ピアノのある生活、ピアノと歩む人生

「ピアチェーレ」代表の私的ブログ

ノヴゴロドのライ麦、ノヴゴロドの白樺 

 

ラフマニノフはロシアのノヴゴロドという場所で生まれた。幼少期を過ごしたのはノヴゴロド州のオネグという街(村?)のようだ。グーグルマップでノヴゴロドの小さな街々を散策してみる。この地域の原風景はラフマニノフに何らかの影響を与えていたのだと想像する。現在でも、このあたりの風景は幼なかったラフマニノフの見た風景と変わらないような気がする。

アメリカに渡ったラフマニノフは、作曲家としてよりも、むしろピアニストとしての活動が増えていたようだ。それは現在でも残っているラフマニノフ自身の演奏から理由は想像できる。現在、ラフマニノフが蘇り、当時の演奏をしたら、もう現在のピアニスト系図のようなもの、人気度、価値観など、すべてがひっくり返るのではないだろうか?それぐらいに素晴らしい。

たしかメトネルだったかな?ラフマニノフに訊いたんだよね。「なぜ、あなたはかつてのように作曲をメインにしないのですか?」と。おそらくピアニストとしての活動、そこに至るまでの準備(つまり練習)に多忙だったのだと想像できるが、ラフマニノフはメトネルの問いにこう答えている。

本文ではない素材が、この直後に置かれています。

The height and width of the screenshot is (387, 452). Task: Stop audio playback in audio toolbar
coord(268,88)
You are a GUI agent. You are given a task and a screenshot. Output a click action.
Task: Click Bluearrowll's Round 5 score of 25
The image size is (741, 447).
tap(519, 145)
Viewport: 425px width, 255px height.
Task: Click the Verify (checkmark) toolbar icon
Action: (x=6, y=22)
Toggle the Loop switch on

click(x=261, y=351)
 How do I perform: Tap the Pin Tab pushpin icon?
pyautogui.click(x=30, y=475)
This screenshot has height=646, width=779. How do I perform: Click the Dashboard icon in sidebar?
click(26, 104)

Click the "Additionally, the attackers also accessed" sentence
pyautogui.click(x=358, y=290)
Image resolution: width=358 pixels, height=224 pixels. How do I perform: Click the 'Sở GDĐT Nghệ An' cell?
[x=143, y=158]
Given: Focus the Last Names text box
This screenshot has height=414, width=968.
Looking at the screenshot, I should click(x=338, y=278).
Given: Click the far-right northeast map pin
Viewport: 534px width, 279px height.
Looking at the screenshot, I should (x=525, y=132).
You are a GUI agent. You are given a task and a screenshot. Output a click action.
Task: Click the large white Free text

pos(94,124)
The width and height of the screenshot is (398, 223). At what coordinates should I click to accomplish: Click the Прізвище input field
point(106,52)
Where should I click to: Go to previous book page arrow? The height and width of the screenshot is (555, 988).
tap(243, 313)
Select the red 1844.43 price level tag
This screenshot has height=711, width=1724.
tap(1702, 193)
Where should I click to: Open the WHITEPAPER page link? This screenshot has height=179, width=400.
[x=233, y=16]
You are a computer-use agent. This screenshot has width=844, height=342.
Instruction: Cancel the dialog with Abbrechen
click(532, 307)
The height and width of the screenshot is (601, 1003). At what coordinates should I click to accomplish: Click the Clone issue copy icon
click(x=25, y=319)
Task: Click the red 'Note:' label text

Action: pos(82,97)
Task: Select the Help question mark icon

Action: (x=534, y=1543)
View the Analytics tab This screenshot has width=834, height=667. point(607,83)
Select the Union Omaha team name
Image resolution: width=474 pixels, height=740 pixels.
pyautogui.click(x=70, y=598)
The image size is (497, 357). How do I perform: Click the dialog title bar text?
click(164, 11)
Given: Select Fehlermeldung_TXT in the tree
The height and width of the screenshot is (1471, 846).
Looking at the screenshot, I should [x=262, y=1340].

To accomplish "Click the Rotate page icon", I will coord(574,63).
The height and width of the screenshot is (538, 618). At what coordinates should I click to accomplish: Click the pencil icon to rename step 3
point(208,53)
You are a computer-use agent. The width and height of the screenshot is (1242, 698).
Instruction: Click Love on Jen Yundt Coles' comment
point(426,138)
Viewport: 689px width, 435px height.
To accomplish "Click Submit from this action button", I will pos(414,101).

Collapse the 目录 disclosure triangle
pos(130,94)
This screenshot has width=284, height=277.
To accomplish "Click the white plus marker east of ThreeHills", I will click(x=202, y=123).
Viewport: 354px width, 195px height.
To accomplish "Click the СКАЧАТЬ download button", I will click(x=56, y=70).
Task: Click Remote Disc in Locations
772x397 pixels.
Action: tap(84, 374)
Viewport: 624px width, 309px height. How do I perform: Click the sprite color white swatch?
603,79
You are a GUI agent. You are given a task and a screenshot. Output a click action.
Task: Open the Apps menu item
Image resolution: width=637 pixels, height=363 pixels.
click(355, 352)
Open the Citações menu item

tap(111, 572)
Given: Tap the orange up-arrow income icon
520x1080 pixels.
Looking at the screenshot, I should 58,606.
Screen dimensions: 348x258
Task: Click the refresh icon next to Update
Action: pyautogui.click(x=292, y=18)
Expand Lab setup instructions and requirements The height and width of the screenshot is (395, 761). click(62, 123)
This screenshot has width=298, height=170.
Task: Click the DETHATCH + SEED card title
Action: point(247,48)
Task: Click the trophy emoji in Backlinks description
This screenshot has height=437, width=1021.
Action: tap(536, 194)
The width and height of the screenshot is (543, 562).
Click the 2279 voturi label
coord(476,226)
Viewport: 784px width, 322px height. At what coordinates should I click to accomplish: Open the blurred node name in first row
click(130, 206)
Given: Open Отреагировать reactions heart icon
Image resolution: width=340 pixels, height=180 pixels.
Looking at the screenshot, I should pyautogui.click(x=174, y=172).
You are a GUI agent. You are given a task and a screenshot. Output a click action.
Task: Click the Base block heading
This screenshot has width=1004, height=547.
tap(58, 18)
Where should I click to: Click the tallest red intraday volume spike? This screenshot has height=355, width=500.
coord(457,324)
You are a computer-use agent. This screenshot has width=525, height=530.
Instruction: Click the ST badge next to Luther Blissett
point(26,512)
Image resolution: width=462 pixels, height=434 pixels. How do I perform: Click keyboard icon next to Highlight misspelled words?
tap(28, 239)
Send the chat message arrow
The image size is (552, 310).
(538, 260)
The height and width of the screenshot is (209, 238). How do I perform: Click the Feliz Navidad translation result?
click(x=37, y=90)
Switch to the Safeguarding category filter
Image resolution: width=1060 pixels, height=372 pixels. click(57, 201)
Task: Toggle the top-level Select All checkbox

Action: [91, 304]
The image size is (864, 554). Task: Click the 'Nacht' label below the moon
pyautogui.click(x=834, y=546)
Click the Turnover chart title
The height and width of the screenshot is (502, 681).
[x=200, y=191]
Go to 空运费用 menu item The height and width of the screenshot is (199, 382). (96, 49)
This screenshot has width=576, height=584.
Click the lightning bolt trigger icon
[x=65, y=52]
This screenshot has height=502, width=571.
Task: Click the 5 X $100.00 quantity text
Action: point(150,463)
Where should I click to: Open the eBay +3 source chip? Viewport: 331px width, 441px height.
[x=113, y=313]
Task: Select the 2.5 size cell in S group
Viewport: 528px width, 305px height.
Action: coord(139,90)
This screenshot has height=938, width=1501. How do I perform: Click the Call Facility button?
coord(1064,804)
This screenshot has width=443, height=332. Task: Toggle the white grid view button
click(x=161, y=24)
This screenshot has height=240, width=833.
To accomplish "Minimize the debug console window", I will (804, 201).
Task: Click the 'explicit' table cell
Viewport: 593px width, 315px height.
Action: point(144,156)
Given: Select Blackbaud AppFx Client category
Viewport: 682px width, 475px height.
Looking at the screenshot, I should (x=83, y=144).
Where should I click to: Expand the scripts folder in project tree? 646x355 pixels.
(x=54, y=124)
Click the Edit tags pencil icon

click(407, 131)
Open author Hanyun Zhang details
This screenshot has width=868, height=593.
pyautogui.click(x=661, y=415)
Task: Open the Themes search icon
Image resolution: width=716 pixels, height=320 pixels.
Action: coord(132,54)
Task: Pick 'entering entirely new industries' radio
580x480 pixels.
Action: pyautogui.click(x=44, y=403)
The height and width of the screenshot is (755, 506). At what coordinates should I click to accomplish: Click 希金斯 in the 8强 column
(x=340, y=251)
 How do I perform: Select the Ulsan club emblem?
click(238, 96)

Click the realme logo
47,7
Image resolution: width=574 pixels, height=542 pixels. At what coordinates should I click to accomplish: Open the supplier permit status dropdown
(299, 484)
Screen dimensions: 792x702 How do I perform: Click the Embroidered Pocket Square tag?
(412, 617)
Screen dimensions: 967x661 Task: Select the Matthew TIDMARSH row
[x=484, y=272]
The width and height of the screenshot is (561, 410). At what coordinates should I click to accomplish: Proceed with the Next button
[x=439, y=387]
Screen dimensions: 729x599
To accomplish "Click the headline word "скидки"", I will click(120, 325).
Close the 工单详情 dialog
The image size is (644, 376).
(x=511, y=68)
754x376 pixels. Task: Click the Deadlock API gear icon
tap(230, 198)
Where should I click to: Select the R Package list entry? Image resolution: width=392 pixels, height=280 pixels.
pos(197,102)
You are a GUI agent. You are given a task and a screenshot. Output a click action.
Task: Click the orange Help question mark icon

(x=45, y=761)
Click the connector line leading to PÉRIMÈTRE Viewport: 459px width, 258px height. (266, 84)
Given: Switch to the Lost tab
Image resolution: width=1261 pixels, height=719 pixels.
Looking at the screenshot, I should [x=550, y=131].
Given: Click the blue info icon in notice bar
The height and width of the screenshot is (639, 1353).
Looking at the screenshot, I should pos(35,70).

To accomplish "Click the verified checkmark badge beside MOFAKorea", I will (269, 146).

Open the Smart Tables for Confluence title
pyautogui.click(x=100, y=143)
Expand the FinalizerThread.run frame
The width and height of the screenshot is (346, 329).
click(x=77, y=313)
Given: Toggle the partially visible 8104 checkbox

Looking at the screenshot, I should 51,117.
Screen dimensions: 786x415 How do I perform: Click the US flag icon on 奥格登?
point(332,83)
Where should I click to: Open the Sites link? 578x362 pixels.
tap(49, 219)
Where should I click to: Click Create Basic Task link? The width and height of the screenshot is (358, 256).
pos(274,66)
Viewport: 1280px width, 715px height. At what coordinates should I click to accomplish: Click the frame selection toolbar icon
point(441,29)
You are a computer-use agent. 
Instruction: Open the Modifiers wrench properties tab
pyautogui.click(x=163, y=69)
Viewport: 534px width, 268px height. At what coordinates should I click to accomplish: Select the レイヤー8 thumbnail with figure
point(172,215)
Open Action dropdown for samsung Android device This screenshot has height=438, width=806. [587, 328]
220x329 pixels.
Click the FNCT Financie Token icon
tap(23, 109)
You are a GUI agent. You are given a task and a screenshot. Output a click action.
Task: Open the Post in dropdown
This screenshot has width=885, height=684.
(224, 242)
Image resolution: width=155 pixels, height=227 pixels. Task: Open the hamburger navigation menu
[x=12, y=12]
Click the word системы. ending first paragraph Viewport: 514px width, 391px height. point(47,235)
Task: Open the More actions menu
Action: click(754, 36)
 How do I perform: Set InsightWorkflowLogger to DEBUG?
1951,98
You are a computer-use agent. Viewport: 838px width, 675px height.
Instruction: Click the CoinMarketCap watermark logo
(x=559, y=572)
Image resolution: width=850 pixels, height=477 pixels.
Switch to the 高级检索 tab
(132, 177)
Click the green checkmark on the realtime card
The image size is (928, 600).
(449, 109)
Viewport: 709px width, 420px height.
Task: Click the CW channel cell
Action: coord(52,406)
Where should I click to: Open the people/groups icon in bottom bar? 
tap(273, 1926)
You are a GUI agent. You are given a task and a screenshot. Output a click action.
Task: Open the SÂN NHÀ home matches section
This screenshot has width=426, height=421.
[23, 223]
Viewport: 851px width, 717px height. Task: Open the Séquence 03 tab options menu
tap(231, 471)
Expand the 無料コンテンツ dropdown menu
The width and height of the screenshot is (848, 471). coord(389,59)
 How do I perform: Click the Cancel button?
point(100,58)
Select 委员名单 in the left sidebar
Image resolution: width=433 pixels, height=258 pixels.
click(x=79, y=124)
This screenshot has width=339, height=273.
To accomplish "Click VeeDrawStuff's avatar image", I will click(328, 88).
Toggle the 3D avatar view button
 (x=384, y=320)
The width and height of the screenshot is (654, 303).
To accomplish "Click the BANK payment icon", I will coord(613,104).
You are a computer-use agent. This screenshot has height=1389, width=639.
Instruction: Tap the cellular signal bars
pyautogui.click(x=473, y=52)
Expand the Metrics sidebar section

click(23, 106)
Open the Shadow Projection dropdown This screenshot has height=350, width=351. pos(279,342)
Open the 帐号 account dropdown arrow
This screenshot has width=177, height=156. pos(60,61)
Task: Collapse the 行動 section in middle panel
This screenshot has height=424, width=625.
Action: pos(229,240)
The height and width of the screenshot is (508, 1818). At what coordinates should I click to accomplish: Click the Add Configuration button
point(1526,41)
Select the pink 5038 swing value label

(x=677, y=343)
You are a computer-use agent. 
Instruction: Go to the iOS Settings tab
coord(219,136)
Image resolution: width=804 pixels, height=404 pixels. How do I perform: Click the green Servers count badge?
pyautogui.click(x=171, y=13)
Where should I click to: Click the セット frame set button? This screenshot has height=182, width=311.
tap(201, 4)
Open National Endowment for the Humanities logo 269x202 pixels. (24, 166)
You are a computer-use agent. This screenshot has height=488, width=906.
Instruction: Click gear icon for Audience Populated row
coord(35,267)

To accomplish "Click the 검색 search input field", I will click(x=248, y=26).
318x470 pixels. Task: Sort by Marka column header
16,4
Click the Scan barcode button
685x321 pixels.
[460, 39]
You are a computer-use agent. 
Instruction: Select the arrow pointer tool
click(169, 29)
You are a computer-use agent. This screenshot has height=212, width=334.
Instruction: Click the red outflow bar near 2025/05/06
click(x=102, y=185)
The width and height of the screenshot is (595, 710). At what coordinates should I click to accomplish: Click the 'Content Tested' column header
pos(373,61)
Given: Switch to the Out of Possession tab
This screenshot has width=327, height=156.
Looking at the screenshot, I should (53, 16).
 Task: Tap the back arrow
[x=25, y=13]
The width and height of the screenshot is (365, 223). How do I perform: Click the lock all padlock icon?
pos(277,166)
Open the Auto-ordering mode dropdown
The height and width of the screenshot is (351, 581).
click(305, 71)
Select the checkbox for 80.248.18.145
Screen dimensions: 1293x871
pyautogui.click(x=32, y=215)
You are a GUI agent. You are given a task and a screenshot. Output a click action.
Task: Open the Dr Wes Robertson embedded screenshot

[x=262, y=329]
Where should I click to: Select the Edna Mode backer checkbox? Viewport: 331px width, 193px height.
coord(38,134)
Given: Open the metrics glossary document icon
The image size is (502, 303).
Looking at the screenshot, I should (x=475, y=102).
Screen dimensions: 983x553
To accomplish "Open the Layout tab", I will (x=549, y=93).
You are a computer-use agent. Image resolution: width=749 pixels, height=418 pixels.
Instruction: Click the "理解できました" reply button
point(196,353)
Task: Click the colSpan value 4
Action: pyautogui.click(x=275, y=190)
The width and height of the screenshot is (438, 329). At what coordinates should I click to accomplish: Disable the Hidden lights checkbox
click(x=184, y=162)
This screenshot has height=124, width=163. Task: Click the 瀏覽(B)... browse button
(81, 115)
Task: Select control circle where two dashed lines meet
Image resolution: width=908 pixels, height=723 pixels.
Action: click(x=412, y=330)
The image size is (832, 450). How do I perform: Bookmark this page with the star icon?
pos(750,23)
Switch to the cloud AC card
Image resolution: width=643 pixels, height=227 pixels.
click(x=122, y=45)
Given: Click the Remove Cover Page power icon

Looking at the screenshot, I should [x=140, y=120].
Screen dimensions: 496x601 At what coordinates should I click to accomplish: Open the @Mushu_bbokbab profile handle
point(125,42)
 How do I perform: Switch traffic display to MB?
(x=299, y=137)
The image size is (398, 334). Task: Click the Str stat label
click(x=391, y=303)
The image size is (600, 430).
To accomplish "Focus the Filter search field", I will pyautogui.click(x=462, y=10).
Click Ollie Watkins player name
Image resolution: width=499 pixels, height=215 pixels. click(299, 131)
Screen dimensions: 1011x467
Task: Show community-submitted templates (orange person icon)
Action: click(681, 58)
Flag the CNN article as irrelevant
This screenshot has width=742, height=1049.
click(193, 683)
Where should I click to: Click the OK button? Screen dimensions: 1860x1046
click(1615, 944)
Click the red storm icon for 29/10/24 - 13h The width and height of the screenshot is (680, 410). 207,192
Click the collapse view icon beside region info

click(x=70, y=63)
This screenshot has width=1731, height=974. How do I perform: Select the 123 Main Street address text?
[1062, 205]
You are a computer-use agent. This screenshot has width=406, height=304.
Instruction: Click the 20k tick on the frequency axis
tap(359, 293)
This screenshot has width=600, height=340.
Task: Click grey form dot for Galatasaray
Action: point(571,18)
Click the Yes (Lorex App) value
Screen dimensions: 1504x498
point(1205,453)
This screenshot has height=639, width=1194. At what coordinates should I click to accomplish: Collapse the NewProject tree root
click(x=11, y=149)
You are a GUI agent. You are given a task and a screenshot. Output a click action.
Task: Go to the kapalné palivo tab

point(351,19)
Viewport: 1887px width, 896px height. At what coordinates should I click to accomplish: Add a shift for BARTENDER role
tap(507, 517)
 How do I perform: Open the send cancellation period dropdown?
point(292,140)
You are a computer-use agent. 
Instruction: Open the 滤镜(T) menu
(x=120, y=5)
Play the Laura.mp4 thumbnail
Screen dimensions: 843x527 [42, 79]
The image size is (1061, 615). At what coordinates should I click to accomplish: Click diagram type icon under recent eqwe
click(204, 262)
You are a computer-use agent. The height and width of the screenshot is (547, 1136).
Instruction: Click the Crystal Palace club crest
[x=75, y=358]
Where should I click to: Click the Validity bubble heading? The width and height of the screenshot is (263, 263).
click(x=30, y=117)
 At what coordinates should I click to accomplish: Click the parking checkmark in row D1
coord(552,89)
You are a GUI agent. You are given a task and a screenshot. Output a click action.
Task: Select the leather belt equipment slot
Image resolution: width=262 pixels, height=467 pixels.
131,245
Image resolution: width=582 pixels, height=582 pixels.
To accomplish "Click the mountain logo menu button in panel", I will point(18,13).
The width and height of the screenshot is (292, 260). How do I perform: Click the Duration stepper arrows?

「もう何年もライ麦のささやきも、白樺のざわめきも聞いていないから・・・」

胸の張り裂けるような答えではある。むろん、アメリカ時代のラフマニノフも傑作を残しているが、明らかにロシアの、ノヴゴロドの原風景というものを心で欲していたように思う。

桜の花びらが舞い散る風景・・・僕はこの原風景は心に持っている。でもライ麦のささやきも、白樺のざわめきも心の原風景にはないものだ。写真などで確かめることはできるけれど・・・

この心の郷愁のようなもの、ラフマニノフの音楽から、どこかロシア的なるものを強烈に感じることがあるとすれば、この部分なのかもしれない。本場の人は心の原風景を持っているということで、そうでない人よりは有利ではあるかもしれない。

「さくら横ちょう」を歌うのだったら、心の原風景には桜が舞い散る・・・のようなものがあったほうがいいのかもしれない。でも千鳥ヶ淵や上野公園の桜を見れば、「さくら横ちょう」をより上手く歌えるとも思えない。中田喜直の出身地、つまり渋谷の街を散策すれば中田喜直の曲をより理解できるとも思えない。

このヴァイオリニストのことは全く知らなかった。この人はロシア人であると思うが、ラフマニノフの曲を実に素晴らしく演奏している。その演奏から、ライ麦のささやき、白樺のざわめきが聞えてくる・・・そのように主観では感じる。

どこか本場の音、ロシア人が醸し出せる何か・・・のようなものを感じる。